At a time when cases all around the world are rising rapidly again with France and Spain hitting the same kind of numbers they saw earlier in the year leading to a mammoth death toll we need calm voices.

The World Health Organisation this week warned governments against ‘lockdown fatigue’.

The longer people are asked to put up with restrictions they more they tire of them and even those who are abiding by them begin to struggle especially when restrictions are not uniform.

They specifically state that leaders should avoid a “Do not” approach and adopt a “do differently” approach and engage people particularly young people in finding new and safe ways to be social.

Lead rather than demand obedience is the WHO message as they propose encouragement and empathy.

The WHO also warns the pandemic risks unravelling decades of gains made in health and development.

Advancements in medicine, in treatment of other killer diseases are being put at risk which will have a lasting impact long after the pandemic is, hopefully, over.

That will take a vaccine, which Brown in particular was raging against which he brands a “false vaccine” and a “plan to chip us all" in his anti-lockdown lyrical offering.

Gallagher’s problem was masks, which is just one line of defence to try and stop the virus until we get a vaccine.

While government ministers and scientific and medical advisers try to wrestle with the efforts needed to control a pandemic and at the same time minimise the other harms that we are already seeing, others in the public eye who also have a voice that gets attention are detracting from the efforts.

They are however coming from a selfish point of view.

Van Morrison wants his band back on the road.

Well so do the thousands of young, and older musicians who can only dream of the career he has enjoyed and who are faced with no venues to play, no breakthrough opportunities and no huge wealth to cushion the blow.

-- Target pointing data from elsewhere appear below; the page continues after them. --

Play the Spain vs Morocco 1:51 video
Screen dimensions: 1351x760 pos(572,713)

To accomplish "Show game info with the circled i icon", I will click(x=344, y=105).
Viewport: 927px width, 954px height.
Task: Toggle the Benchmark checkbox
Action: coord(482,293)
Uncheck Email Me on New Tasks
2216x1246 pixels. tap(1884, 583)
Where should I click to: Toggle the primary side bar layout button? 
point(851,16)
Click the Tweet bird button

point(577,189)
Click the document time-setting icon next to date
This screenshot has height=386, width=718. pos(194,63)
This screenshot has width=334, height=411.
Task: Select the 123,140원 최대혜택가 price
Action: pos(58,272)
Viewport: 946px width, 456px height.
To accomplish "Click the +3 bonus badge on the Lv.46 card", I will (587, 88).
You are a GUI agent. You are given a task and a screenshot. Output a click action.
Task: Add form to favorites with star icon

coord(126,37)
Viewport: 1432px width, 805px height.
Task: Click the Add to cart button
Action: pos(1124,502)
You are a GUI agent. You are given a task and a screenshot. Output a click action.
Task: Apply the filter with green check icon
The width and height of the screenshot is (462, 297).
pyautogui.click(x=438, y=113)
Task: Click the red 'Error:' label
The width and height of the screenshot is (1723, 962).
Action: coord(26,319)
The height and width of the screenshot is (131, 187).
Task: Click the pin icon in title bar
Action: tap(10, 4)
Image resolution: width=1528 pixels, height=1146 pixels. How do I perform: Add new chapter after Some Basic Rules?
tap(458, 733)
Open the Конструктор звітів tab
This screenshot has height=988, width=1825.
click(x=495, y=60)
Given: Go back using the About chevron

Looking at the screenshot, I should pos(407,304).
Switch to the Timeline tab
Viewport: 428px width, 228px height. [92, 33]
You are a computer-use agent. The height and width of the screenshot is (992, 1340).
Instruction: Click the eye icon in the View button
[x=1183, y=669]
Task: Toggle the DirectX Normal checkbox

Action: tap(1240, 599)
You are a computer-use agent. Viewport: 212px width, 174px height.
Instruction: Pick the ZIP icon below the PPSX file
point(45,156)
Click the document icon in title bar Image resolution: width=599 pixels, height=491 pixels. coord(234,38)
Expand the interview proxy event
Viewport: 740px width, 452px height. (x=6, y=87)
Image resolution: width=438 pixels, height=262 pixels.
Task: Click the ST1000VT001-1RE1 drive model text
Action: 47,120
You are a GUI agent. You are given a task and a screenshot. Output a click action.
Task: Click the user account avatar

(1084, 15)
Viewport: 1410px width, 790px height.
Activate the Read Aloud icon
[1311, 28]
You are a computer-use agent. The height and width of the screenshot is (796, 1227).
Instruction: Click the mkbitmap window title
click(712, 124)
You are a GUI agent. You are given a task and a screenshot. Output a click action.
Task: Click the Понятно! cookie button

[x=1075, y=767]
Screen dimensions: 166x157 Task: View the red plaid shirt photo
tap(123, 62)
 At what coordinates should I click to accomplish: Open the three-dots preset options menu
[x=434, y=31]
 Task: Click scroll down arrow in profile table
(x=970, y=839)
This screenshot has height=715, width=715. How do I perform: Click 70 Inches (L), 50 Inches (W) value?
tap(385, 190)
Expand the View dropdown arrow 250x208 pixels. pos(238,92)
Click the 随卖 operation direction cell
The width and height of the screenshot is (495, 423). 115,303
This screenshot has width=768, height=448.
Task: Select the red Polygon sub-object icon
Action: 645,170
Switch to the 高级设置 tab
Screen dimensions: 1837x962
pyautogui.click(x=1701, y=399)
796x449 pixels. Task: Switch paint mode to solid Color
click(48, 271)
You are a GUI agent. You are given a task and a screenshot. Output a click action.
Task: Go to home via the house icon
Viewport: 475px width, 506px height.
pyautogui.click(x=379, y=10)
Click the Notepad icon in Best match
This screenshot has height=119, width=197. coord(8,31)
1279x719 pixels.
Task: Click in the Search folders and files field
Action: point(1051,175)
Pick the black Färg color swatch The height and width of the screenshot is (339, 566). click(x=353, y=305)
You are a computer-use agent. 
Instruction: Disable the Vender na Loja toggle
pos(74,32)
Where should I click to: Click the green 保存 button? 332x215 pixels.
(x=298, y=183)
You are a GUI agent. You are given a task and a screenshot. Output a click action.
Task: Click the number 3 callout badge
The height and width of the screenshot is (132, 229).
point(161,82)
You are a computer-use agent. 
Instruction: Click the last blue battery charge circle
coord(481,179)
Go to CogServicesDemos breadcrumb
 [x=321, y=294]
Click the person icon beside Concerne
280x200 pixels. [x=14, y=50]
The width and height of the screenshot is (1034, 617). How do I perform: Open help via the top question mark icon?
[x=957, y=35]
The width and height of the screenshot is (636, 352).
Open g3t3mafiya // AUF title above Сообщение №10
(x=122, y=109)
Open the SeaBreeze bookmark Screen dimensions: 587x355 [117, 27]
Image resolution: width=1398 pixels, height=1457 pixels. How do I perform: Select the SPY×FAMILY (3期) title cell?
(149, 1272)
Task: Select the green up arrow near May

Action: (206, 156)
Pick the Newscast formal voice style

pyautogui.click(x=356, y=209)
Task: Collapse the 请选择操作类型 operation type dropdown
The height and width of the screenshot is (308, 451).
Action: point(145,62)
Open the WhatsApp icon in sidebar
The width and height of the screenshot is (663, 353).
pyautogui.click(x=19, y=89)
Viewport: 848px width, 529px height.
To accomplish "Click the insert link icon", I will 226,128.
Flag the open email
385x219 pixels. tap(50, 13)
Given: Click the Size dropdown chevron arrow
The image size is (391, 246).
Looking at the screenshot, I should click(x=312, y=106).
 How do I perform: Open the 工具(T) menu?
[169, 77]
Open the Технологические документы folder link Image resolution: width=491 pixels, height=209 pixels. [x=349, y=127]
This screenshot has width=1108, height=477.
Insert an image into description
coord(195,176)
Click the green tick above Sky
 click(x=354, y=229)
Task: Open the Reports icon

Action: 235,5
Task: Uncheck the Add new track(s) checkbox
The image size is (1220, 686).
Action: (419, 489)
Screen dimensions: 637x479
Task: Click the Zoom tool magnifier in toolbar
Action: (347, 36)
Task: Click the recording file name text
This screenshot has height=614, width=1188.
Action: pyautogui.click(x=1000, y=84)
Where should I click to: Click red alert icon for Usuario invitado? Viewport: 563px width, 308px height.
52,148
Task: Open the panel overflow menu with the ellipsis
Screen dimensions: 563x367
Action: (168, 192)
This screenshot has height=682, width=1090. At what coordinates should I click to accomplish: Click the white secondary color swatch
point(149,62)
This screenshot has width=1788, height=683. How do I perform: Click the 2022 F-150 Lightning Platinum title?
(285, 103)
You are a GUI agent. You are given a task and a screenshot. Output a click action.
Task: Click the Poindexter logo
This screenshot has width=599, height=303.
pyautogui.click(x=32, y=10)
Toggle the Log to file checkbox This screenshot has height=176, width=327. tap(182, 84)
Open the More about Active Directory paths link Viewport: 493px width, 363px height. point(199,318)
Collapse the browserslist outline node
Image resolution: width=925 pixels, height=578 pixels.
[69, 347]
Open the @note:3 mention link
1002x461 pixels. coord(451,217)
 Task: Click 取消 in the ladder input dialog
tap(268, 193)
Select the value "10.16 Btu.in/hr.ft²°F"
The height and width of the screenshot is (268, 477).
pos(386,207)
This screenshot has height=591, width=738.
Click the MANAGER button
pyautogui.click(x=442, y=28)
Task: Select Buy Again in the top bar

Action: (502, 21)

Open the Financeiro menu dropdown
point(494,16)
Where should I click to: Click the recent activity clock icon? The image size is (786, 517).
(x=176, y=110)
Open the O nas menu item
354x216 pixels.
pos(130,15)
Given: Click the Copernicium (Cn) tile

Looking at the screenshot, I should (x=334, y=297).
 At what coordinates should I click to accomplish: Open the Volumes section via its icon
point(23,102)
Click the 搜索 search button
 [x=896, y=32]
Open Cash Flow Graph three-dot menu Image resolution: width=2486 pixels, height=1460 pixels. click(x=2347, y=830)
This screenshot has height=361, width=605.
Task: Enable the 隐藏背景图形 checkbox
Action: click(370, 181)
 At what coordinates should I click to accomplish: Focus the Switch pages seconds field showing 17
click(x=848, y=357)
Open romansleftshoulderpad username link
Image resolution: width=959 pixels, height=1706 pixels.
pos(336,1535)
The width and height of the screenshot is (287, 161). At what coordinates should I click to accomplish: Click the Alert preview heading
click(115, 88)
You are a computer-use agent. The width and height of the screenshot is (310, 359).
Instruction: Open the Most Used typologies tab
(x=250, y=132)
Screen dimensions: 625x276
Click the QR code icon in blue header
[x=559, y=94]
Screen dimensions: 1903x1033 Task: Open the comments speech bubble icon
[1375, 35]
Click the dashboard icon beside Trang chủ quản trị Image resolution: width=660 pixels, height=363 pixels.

Instead of encouraging conspiracy theories and questioning the science I doubt they, just like most of us, have the ability to understand in the minute detail needed to monitor and counter a deadly virus, they could either pen some new songs to help us through, or just shut up and let us enjoy their back catalogue.

In one of his most successful hits, in the 1990s, when at the peak of his powers, Noel Gallagher wrote the line ‘Please don’t put your life in the hands of a rock n roll band. Who’ll throw it all away’.

Twenty five years later, Noel, and never a truer word sung.

I wouldn’t want to hear Jason Leitch sing ‘Don’t Look Back in Anger’, so why would I listen to Noel Gallagher’s public health advice.